Si trasmette molto facilmente, ma meno facilmente provoca casi di malattia grave. E’ quel che si sa ormai sulla variante Omicron, che tuttavia sta provocando nei bambini un numero di ricoveri decisamente più alto rispetto a quello rilevato nelle precedenti ondate della pandemia.

La rivista Nature sul suo sito segnala che è un problema di molti Paesi; un altro elemento comune è che, fortunatamente, i bambini non sviluppano una forma grave della malattia.

A segnalare il problema in Italia era stata nei giorni scorsi la Federazione italiana aziende sanitarie e ospedaliere (Fiaso), che tramite la rete dei suoi ospedali sentinella indicava che dal 28 dicembre al 3 gennaio erano aumentati dell'86% i pazienti sotto i 18 anni ricoverati per Covid, rispetto al totale dei pazienti pediatrici dei sette giorni precedenti.

Anche l'Associazione degli ospedali pediatrici italiani (Aopi), indicava, nelle ultime quattro settimane, un aumento dei ricoveri nei bambini da zero e cinque anni, sia in area medica sia in rianimazione, mentre l'Istituto Superiore di Sanità (Iss) evidenzia nel suo ultimo rapporto un aumento dei casi nei bambini in età scolare.

Negli Stati Uniti i ricoveri dei bambini per Covid rappresentano il 15% del totale, sono quattro volte più numerosi rispetto alle scorse ondate.

Le cause sono ancora da chiarire.
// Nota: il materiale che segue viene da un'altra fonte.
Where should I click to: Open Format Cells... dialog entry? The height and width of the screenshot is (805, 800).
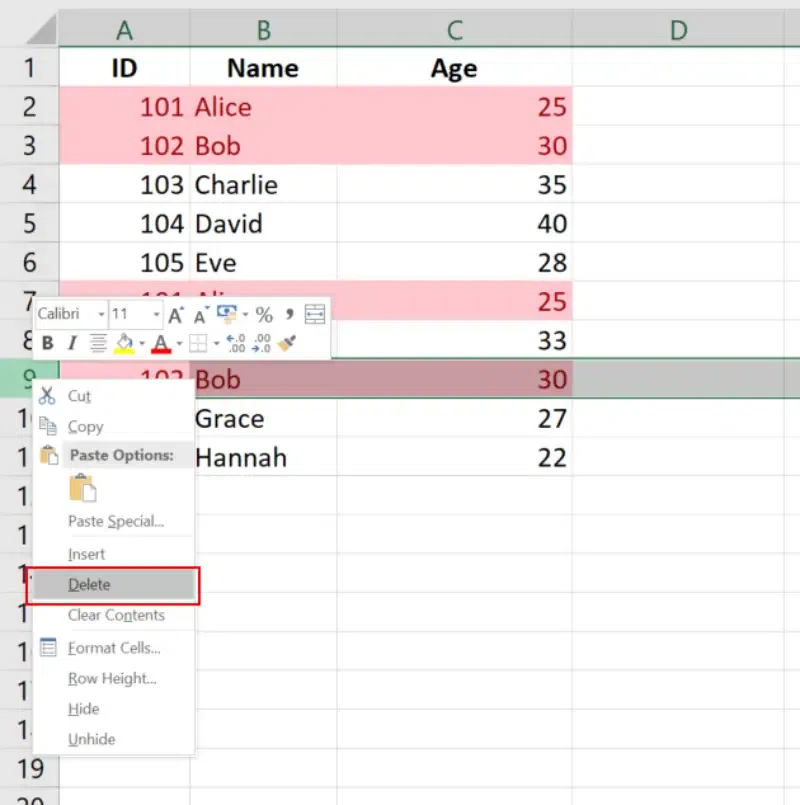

Tra le ipotesi c’è quella che nei bambini sono minori le difese acquisite, sia con il vaccino che con infezioni avvenute in passato. Molti Paesi, rileva Nature, non hanno infatti ancora autorizzato la vaccinazione anti Covid per i bambini di età inferiore ai 5 anni e alcuni nemmeno per i bambini di età inferiore ai 12 anni. Inoltre, in molti dei Paesi che hanno approvato la vaccinazione per la fascia d'età 5-11 anni, solo una minoranza dei bambini è stata effettivamente vaccinata. Sono in termini percentuali molto meno protetti degli adulti.

Un'altra ipotesi guarda all'alto numero di mutazioni tipico della variante Omicron: non esclude che alcune possano provocare una malattia diversa, forse leggermente più grave, nei bambini più piccoli rispetto a quella finora osservata negli adulti.